Fact, Fetch, and Reason: A Unified Evaluation of Retrieval-Augmented Generation
Today's paper introduces FRAMES (Factuality, Retrieval, And reasoning MEasurement Set), a new evaluation dataset for testing retrieval-augmented generation (RAG) systems. FRAMES provides a unified framework to assess RAG systems' ability to retrieve relevant information, reason across multiple documents, and generate factual responses. The dataset comprises challenging multi-hop questions that require integrating information from multiple sources.
Overview
FRAMES consists of 824 challenging questions that require information from 2-15 Wikipedia articles to answer correctly. The questions are designed to test multiple aspects of RAG systems, including factual accuracy, retrieval capabilities, and complex reasoning.
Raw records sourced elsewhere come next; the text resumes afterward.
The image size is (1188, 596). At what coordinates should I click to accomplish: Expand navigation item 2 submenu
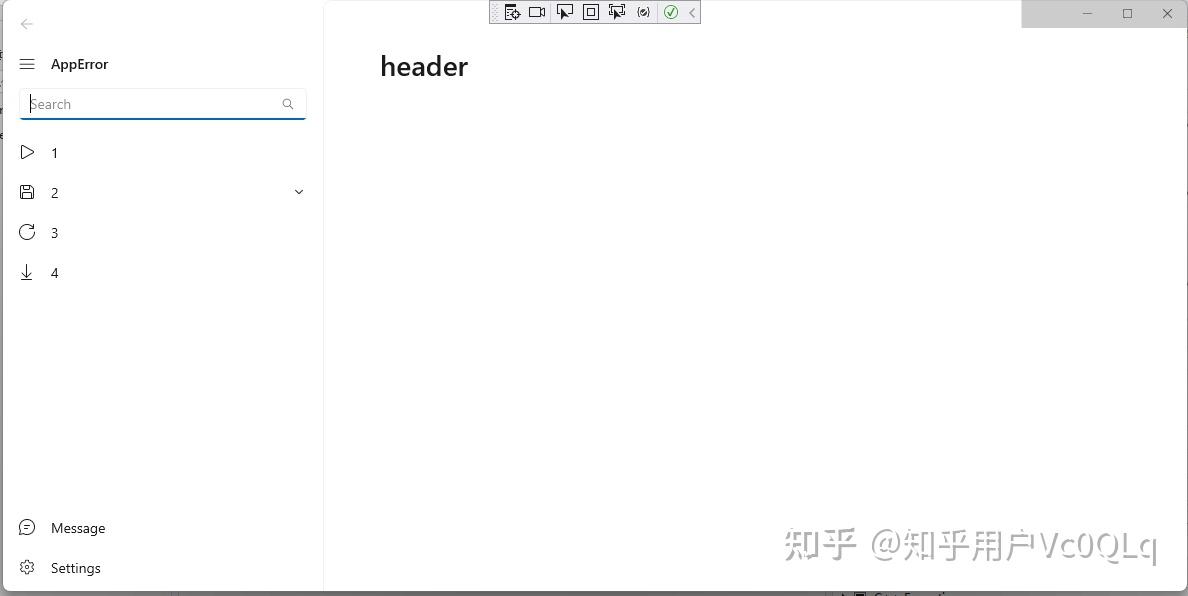[298, 191]
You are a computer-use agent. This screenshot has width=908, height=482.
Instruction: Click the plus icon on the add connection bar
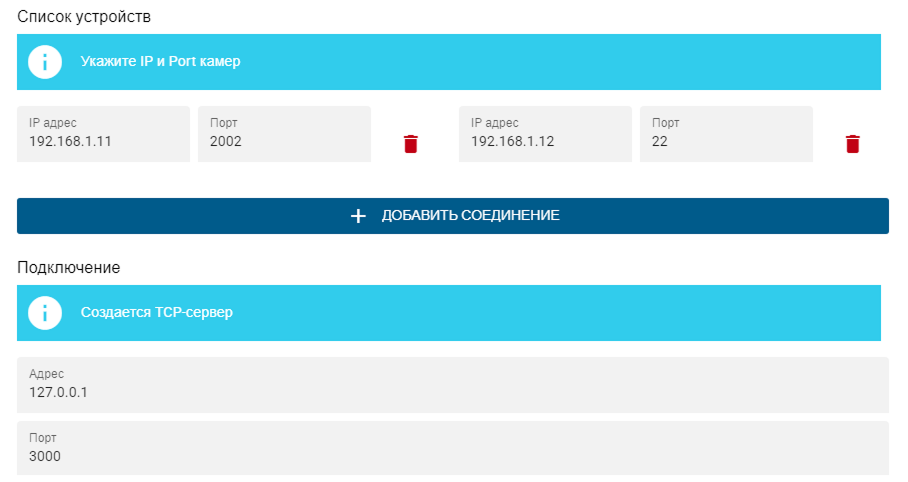[359, 216]
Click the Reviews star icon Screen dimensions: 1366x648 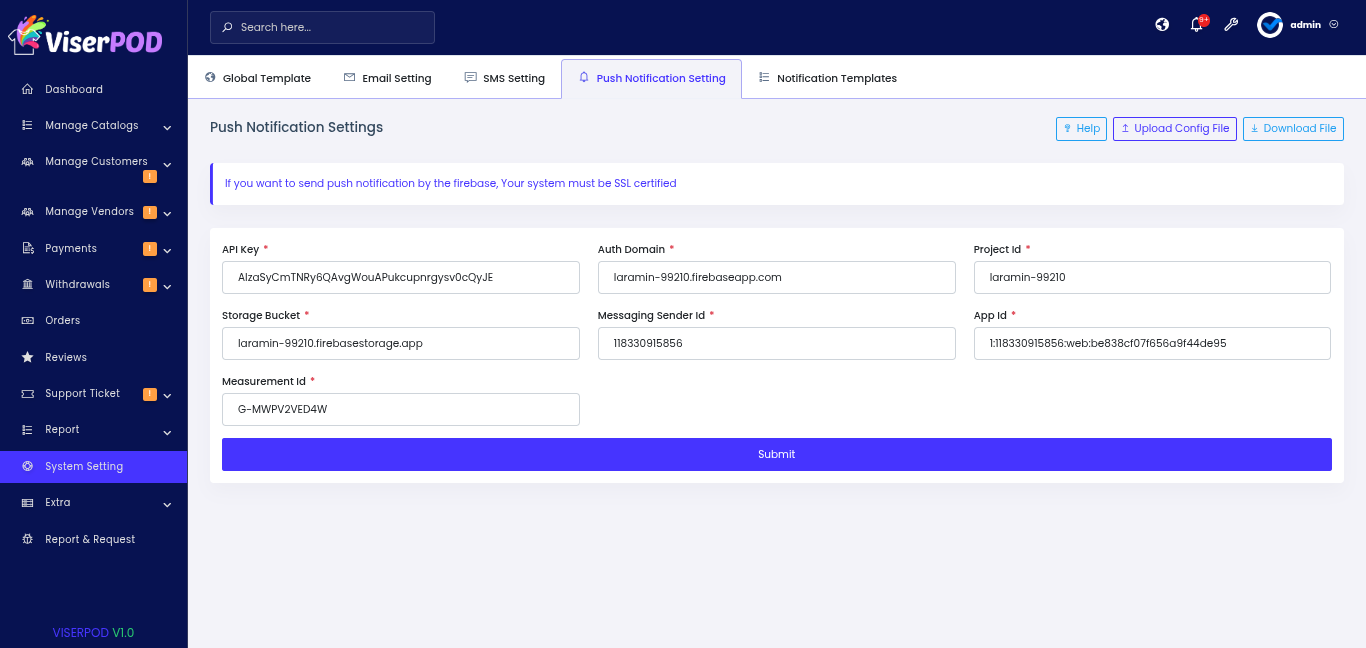click(x=28, y=357)
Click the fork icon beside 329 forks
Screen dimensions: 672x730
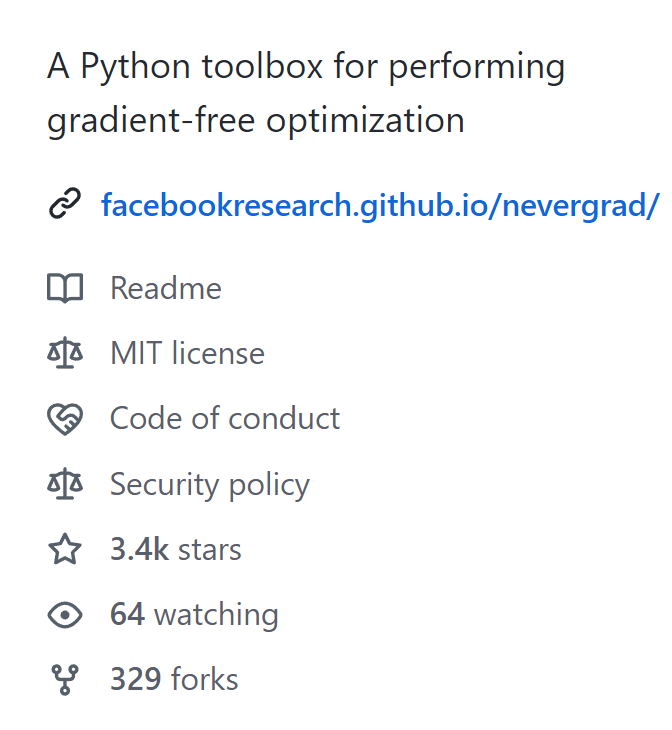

The dataset was created through a combination of synthetic data generation attempts and human annotation. Initially, they experimented with using large language models to generate questions, but this approach resulted in a high proportion of hallucinated content. Therefore, they pivoted to using human annotators to create high-quality questions based on information from multiple Wikipedia articles.
The questions in FRAMES cover various reasoning types, including numerical reasoning, tabular reasoning, multiple constraints, temporal reasoning, and post-processing. Each question is carefully crafted to require the integration of information from multiple sources, simulating real-world query scenarios.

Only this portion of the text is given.